Is cross-asset the new sell-side model?

Is cross-asset the new sell-side model?

Philippe Ramkvist-Henry, solution manager, cross-asset brokerage, SunGard’s capital markets business

There are many signals that brokers are adopting a cross-asset view of client activity to mirror their clients' way of working. The traditional sell-side organization with asset class-based siloes doesn't align with the buy side’s behavior, which often works across asset classes. This discrepancy obstructs the sell-side from efficiently servicing its clients.

In fact, according to a recent news story, consulting firm McKinsey recommended that banks move from a trading architecture that is based on assets to one based on capabilities: “The way banks traditionally structure their business models by asset class can lead to inefficiencies, duplication or missed opportunities at all stages of the business system.”

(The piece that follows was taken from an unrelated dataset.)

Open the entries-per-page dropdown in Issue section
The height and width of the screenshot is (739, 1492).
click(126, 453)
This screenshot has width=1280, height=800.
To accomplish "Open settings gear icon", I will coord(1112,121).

The ability for sell-side firms to provide efficient trade management across all asset classes, including portfolio valuation, risk mitigation and client margin calculation, will also enable them to efficiently allocate collateral on behalf of the buy-side client. On one day, a client may trade equities with the requirement that the trade be FX-hedged. The next day, the same client may be trading a single stock future, an option on an index future, a credit default swap or a convertible bond.

Banks like Nomura are bringing their trading desks closer together to gain efficiencies and better allocate capital, which can also help them increase the level of service to their clients.

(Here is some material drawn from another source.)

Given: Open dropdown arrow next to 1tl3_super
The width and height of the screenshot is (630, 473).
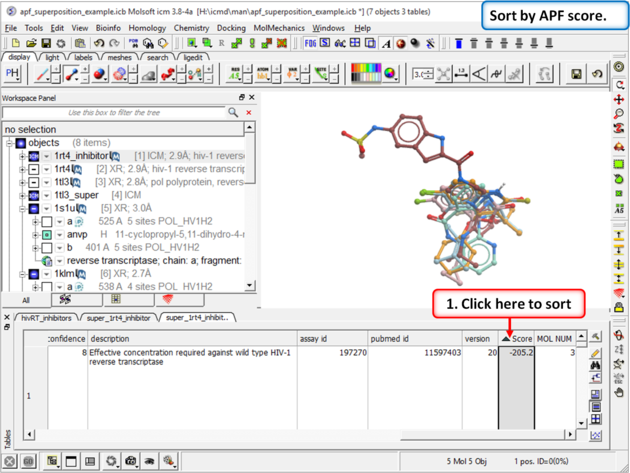Looking at the screenshot, I should (46, 196).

Through conversations with banks and brokers, we certainly see a growing demand from sell-side firms to differentiate their broker service model and offer increased capital efficiency with portfolio-level valuation risk management and margin calculations. Having a consolidated view of a client's portfolio across assets and markets enables a broker to have a more precise view of risk and exposure, making it possible for the firm to efficiently calculate margins by considering netting and correlation effects within each portfolio.

Moreover, if a broker is unable to efficiently monitor risk and collateral allocation, it could face excessive costs of collateral and sub-optimal hedges for its buy-side clients. So sell-side firms also need to re-address their offerings to ensure that they can deliver a robust risk mitigation framework.

As sponsors of FOW Derivatives World Asia 2014 in Hong Kong, SunGard surveyed participants to understand what their position is on cross asset risk and margins. The results revealed that:

· 53% of respondents see a need to consolidate client activity into a single platform.

· 50% currently don’t have a centrally managed real-time system

· 38% are considering cross-asset and cross-market margining

In order to offer optimized margin and trading capacity, brokers need to calculate risk and exposure in real time and have access to this information pre-trade for the buy side to be able to leverage the increased trading capacity. To do this, brokers must consolidate their client activity into a single platform that will allow true cross-asset and cross-market trade and risk management.

Last but not least, by better understanding risk in real time at the client's portfolio level, brokers can increase efficiency by moving to a more electronic collaboration. They can also offer more informed investment advice and products recommendations that help optimise their clients' trading strategy.